The National Governors Association (NGA) has signaled a renewed sense of optimism that Congress, under new Republican leadership, will listen to governors more about federal legislation.
Utah Gov. Gary Herbert and Virginia Gov. Terry McAuliffe, the Republican chair and Democratic vice chair of the bipartisan organization, respectively, delivered the annual State of the States address at the National Press Club in Washington, D.C., on Thursday.
The NGA has seen its influence decline in the past decade with the rise of rival partisan groups that raise money for Democratic and Republican gubernatorial candidates. In 2014, Governing detailed the struggles that the NGA and similar bipartisan groups representing states and localities have had in fulfilling their legislative agendas.
Governors had long wanted to replace the 2002 No Child Left Behind (NCLB) Act to give states more oversight authority in education. They also pushed for a long-term transportation bill and sought the right to collect tax revenue from online transactions.
For more than a decade, governors' priorities resulted in no change. But things may be looking up.
In December, after Wisconsin Rep. Paul Ryan ascended to the role of House Speaker, Congress replaced the NCLB education law and passed its first major transportation bill in years. Earlier in the fall, Congress passed a budget bill that prevents the possibility of another sequester for at least two years.
“I couldn’t be more overjoyed,” said McAuliffe. He and Herbert met with Ryan and House Democratic Leader Nancy Pelosi of California on Wednesday. In McAuliffe’s words, “it was a lovefest.”
Herbert, in his prepared remarks, called for a “restoration to the balance of power between the states and the federal government” and described recent changes in congressional leadership as “a real opportunity.”
Herbert and McAuliffe's address comes about a month after the NGA hired a new executive director, Scott Pattison. Pattison held the top administrative position at the National Association of State Budget Officers for 14 years, and was once Virginia's budget director.
"This is not his first drive around the block," Herbert said about Pattison.
In an interview with Governing, Pattison said he hopes to raise the profile of the organization, not only in the eyes of Washington power brokers but also among governors themselves. Convincing governors who haven't been dues-paying members to get involved again "is an extremely high priority," he said. "I want to show them that membership is valuable."
Toward that end, Pattison said NGA will be more aggressive about highlighting state initiatives and educating interested members about how they might replicate successful policies. In the past, NGA might have published a lengthy report about best practices only after months of study, but the group will now start to generate shorter, more timely briefs online.

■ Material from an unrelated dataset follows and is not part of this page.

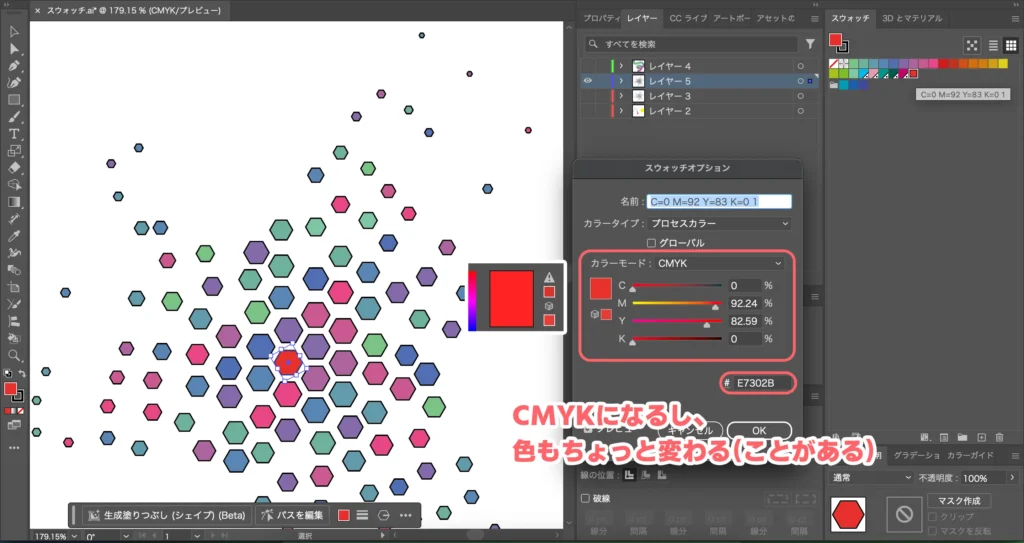
Task: Click the マスク作成 button
Action: 958,500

The group will also expand efforts to educate federal policymakers and improve their perceptions of state governments. After all, states end up implementing much of the policy that's set and funded by Congress.
"We are not just another interest group," said Pattison. "We are part of the federal system."
Still, one of the major challenges for NGA -- or any national bipartisan organization -- is that political polarization has made it difficult for members to coalesce around positions and then advocate with one voice to Congress. Red-state governors disagree with blue-state governors on a range of hot-button issues, from gun control to abortion rights to environmental regulation.
Pattison acknowledged that partisan divides will remain a reality in 2016.
"Are we going to take a strong position on global warming? No."